Trecho para leitura:
+===+
I Leitura: Sb 2,1. 12-22
1ª Dizem entre si os ímpios, em seus falsos raciocínios: 12 “Armemos ciladas ao justo, porque sua presença nos incomoda: ele se opõe ao nosso modo de agir, repreende em nós as transgressões da lei e nos reprova as faltas contra a nossa disciplina. 13 Ele declara possuir o conhecimento de Deus e chama-se ‘filho de Deus’. 14 Tornou-se uma censura aos nossos pensamentos e só o vê-lo nos é insuportável; 15 sua vida é muito diferente da dos outros, e seus caminhos são imutáveis. 16Somos comparados por ele à moeda falsa e foge de nossos caminhos como de impurezas; proclama feliz a sorte final dos justos e gloria-se de ter a Deus por pai. 17 Vejamos, pois, se é verdade o que ele diz, e comprovaremos o que vai acontecer com ele. 18 Se, de fato, o justo é ‘filho de Deus’, Deus o defenderá e o livrará das mãos dos seus inimigos. 19 Vamos pô-lo à prova com ofensas e torturas, para ver a sua serenidade e provar a sua paciência; 20 vamos condená-lo à morte vergonhosa, porque, de acordo com suas palavras, virá alguém em seu socorro”. 21 Tais são os pensamentos dos ímpios, mas enganam-se; pois a malícia os torna cegos, 22 não conhecem os segredos de Deus, não esperam recompensa para a santidade e não dão valor ao prêmio reservado às vidas puras.
+===+
Instruções das tarefas:
1) Responda com base na leitura:
(a) A que o justo compara os ímpios?
(b) A que tipo de morte os ímpios querem condenar o justo?
(c) O que torna os ímpios cegos?
2) Na leitura, depois de "a malícia os torna cegos", quais são as coisas que os ímpios não fazem? Liste todas.
A listagem não tem nenhuma relação com este exercício.

Dados fornecidos:
+===+
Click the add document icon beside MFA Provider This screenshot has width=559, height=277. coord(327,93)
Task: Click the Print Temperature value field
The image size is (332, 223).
+===+
Respostas por tarefa:
1)
(a) À moeda falsa.
(b) À morte vergonhosa.
(c) A malícia.

2)
- Não conhecem os segredos de Deus.
- Não esperam recompensa para a santidade.
- Não dão valor ao prêmio reservado às vidas puras.